Token authentication provides an additional transfer-specific authentication mechanism for FASP transfers. A server system account that is configured to require tokens will only allow transfers that contain a valid transfer token (see the token attribute on ASFaspSessionParameters). A common use case is to have one dedicated system account over which all transfers occur and to use tokens as the ultimate factor in determining which transfers to allow. In particular, tokens may be provided by the server based on external factors, for instance an external authentication process carried out via REST APIs that is part of a virtual user model. It is the embedding application’s responsibility to obtain a transfer token for each session.
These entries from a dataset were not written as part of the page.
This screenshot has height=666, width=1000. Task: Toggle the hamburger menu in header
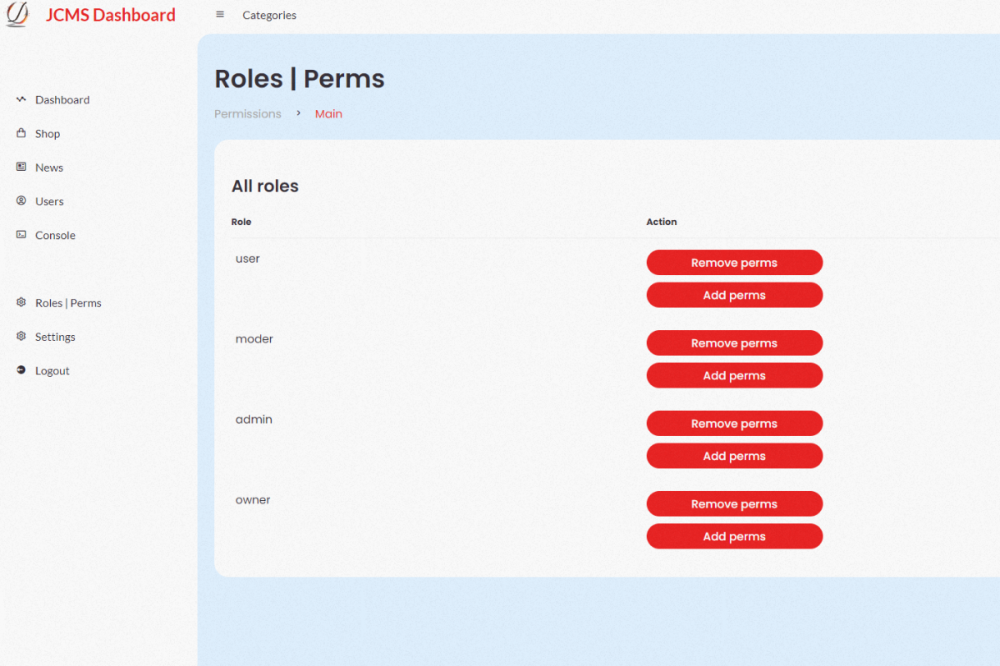pyautogui.click(x=220, y=15)
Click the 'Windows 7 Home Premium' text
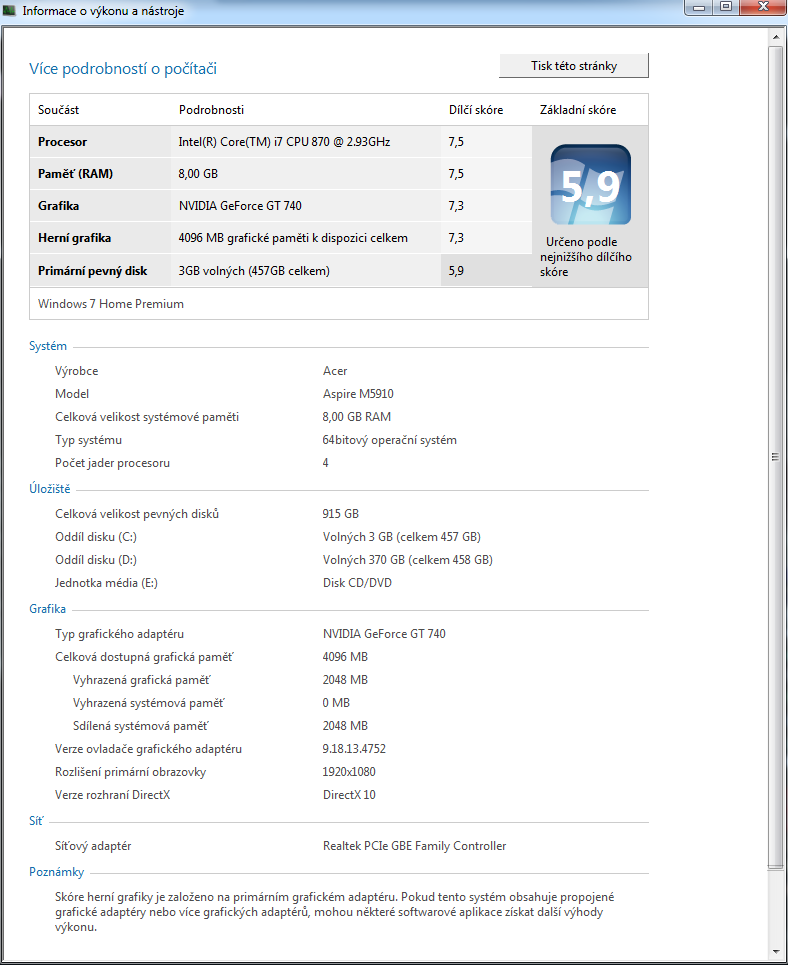The height and width of the screenshot is (965, 788). (x=111, y=304)
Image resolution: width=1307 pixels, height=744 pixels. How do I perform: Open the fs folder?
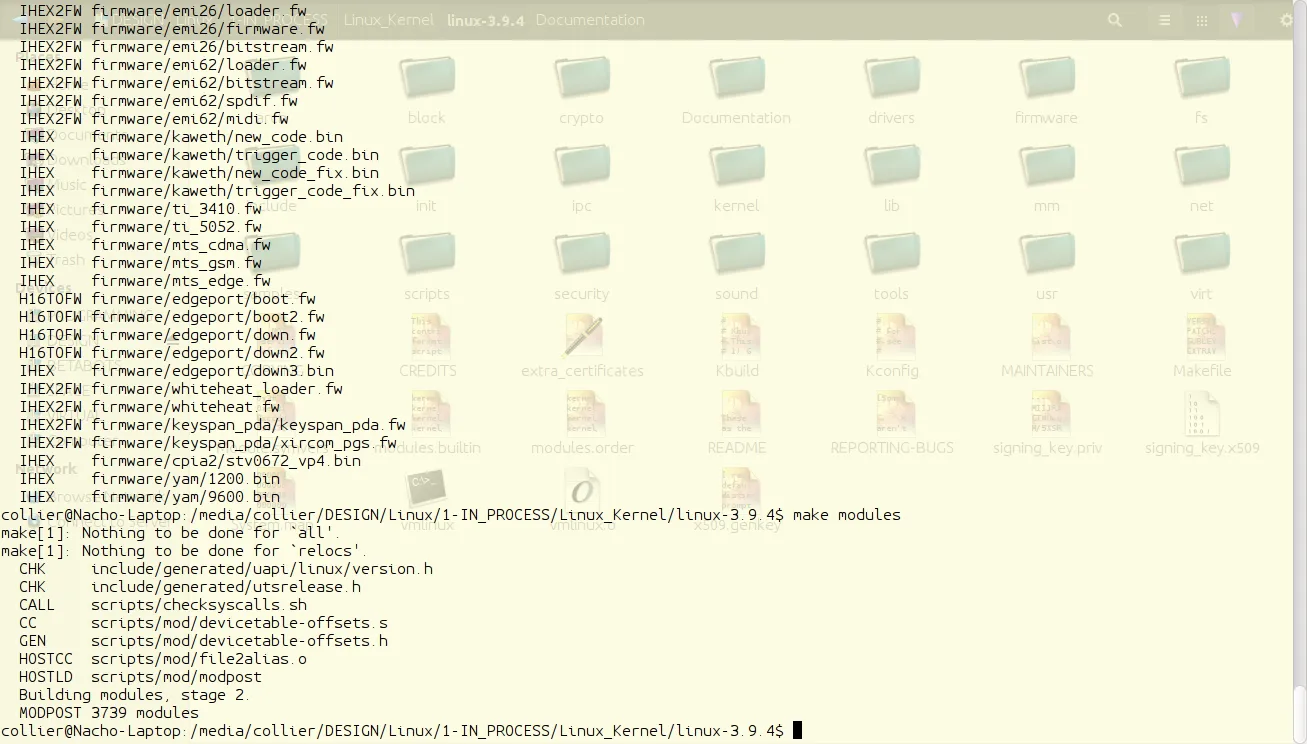(1201, 78)
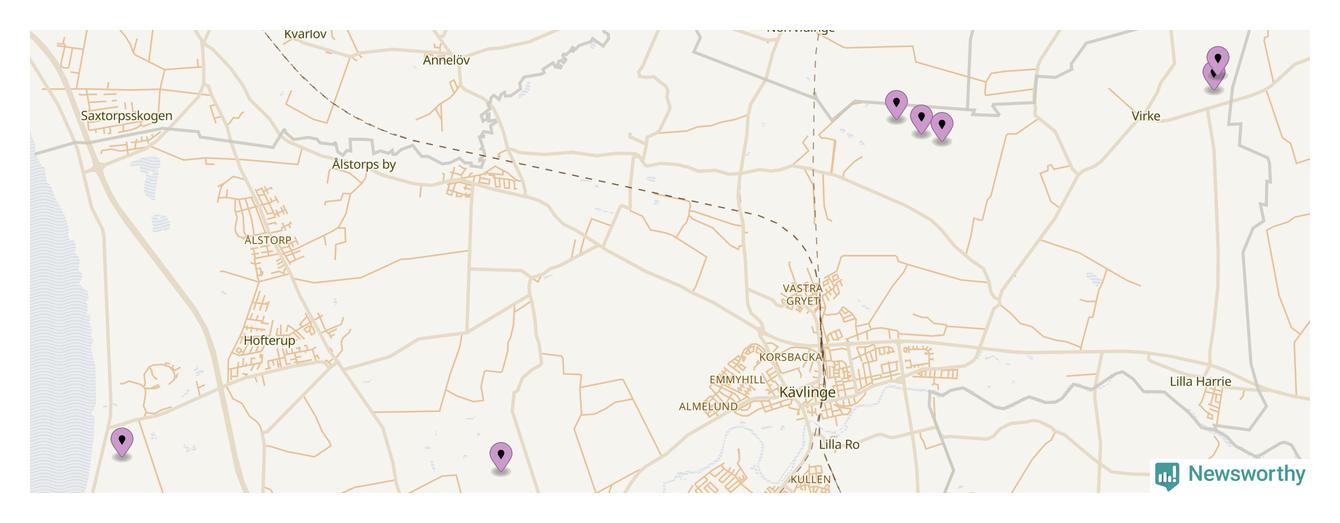Click the Saxtorpsskogen label
Screen dimensions: 1340x523
point(126,116)
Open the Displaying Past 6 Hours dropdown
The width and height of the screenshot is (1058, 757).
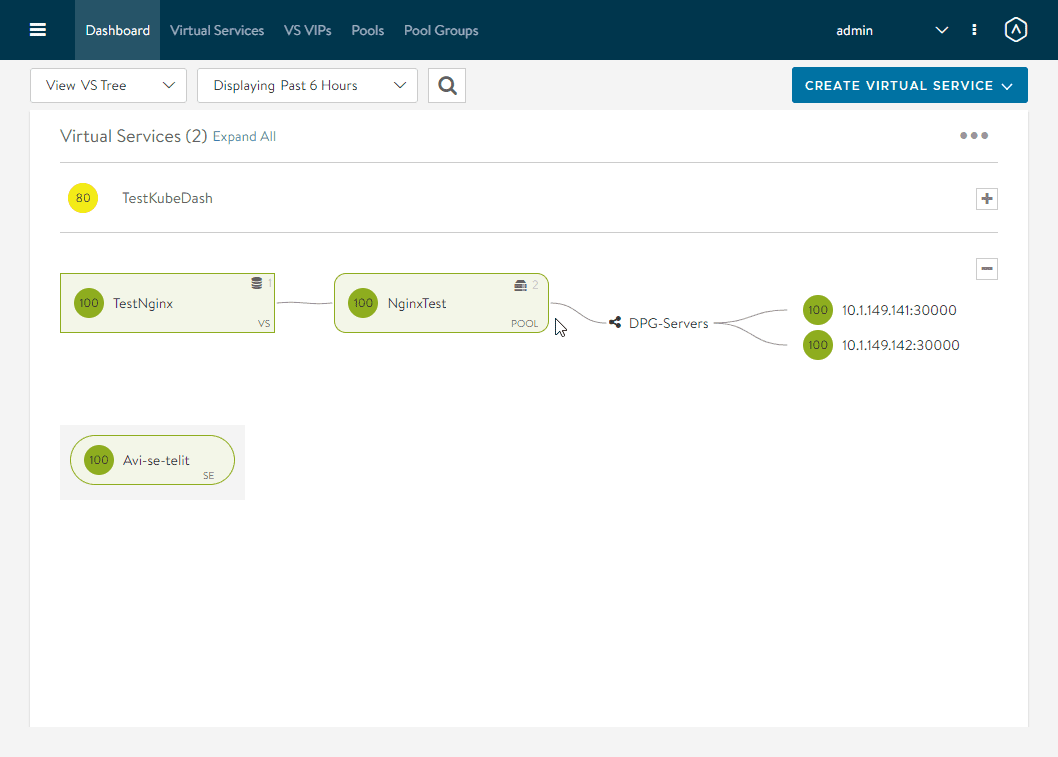[x=307, y=86]
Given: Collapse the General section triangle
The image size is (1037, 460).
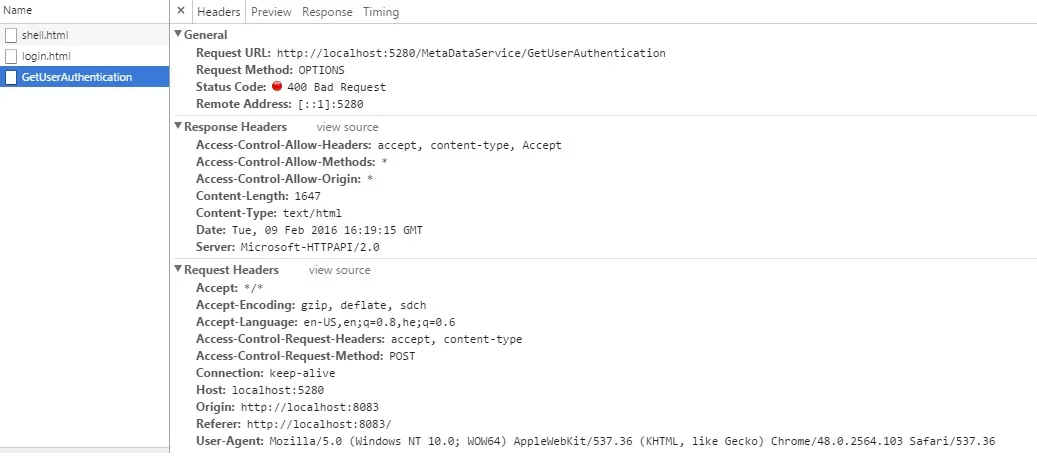Looking at the screenshot, I should click(178, 35).
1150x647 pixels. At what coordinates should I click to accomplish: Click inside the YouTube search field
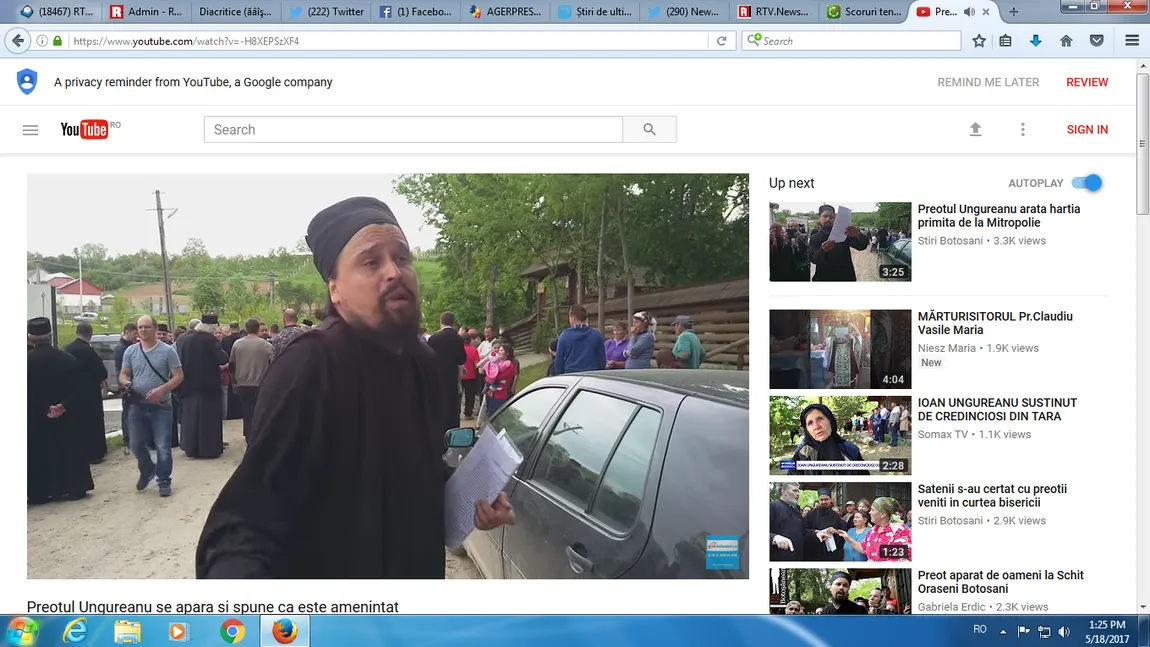(x=412, y=130)
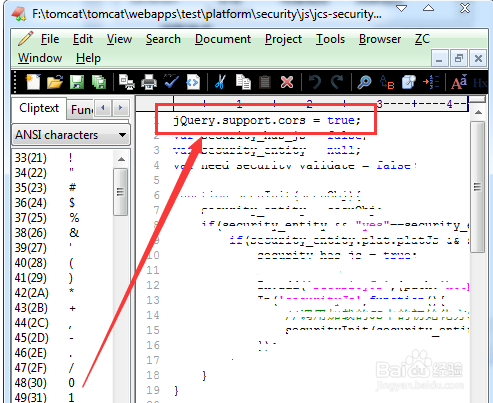
Task: Toggle line numbers icon in toolbar
Action: click(x=431, y=82)
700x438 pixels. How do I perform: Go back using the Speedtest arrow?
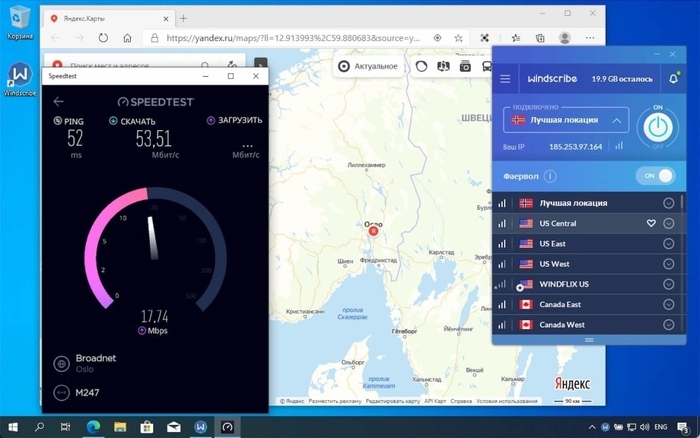(x=59, y=101)
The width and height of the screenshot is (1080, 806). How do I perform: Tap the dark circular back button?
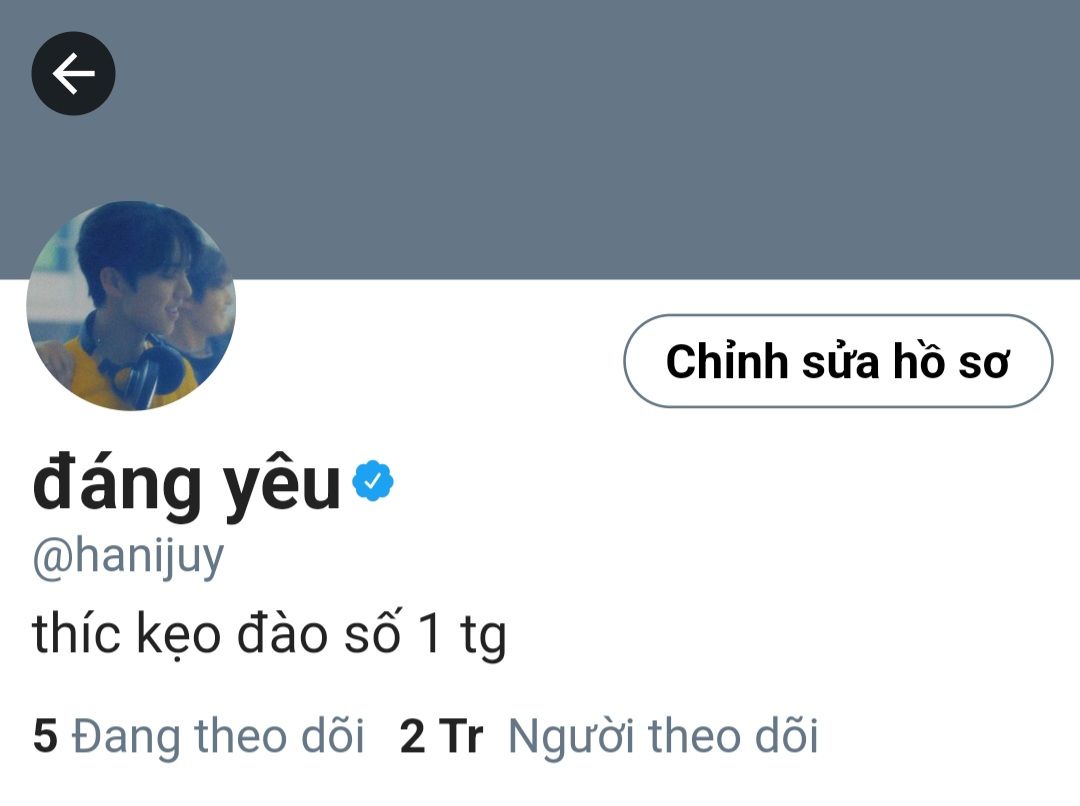coord(73,73)
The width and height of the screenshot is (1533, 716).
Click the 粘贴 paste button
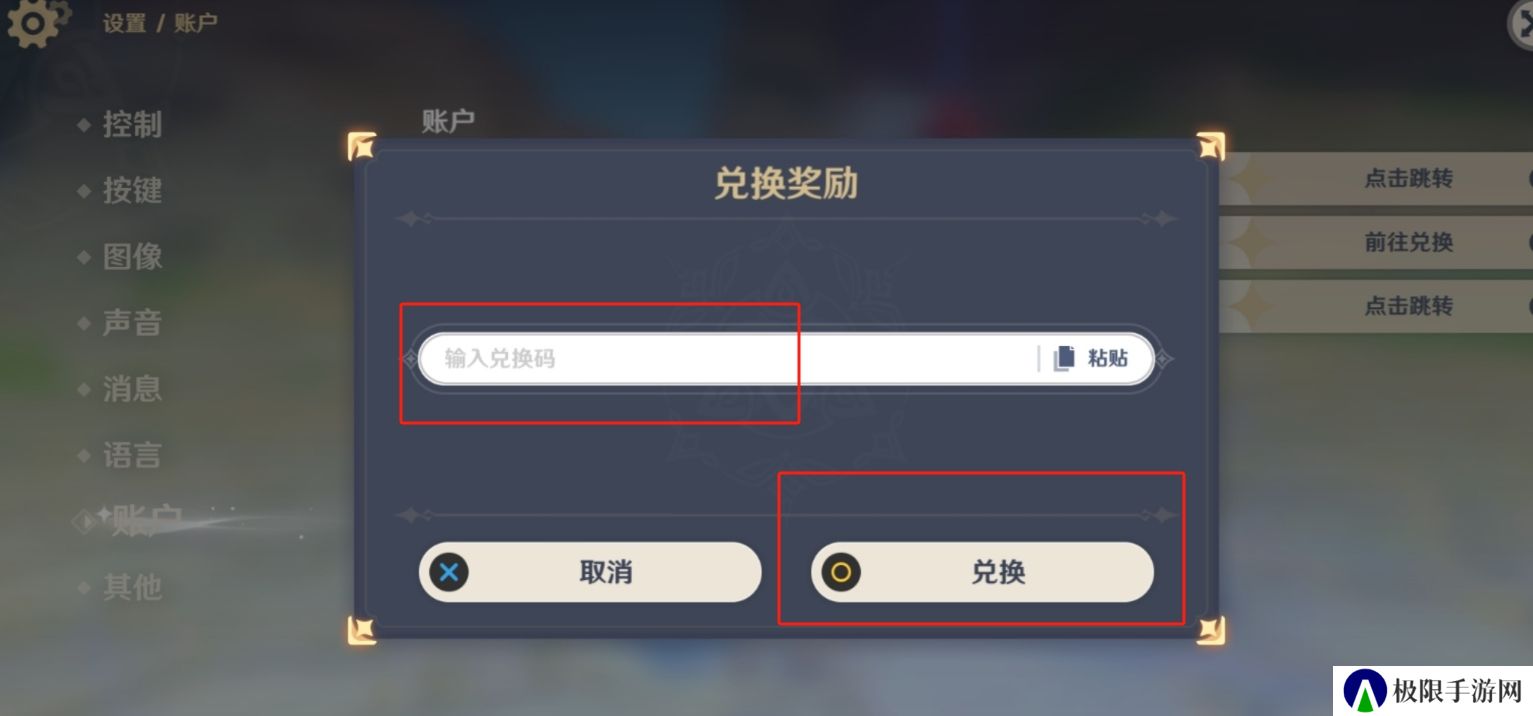point(1091,358)
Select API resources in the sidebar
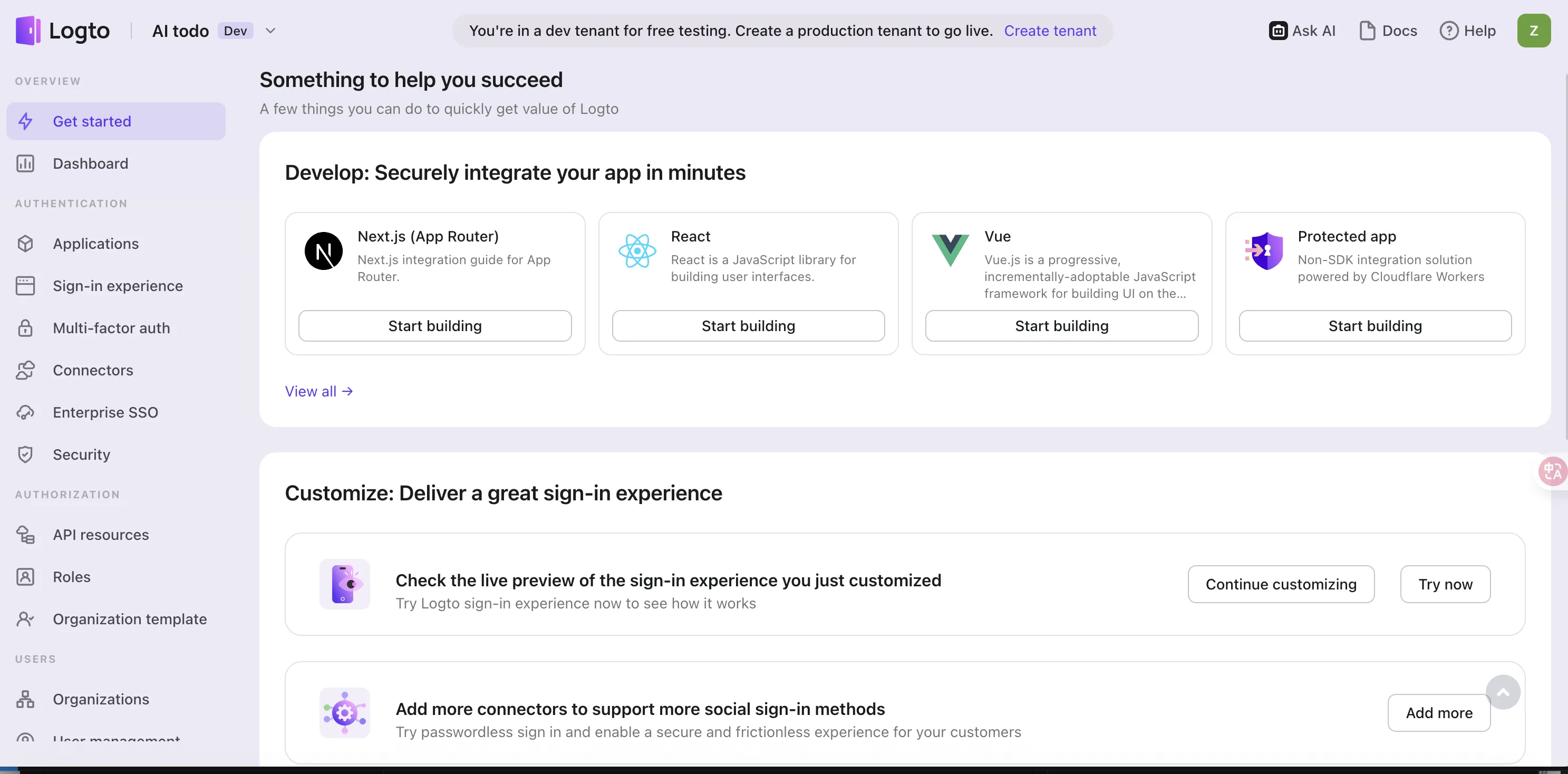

If an attempt is made to transfer using a system account that requires token authentication but no token is set in the transfer session then the transfer will fail.

In its simplest form all that is necessary in order to use token authentication for a given session is to set a token on a FaspSessionParameters instance and then build a session with it. Once set in this way the token will be used for token authentication by the server.

In general, token authentication is separate from account authentication and tokens may be used in conjunction with any form of account authentication. In practice when token authentication is used account authentication is often made of secondary importance by using the same account for all transfers and relying on token authentication as the primary transfer authorization mechanism (for instance one may embed a private key into the application and use this key for all sessions).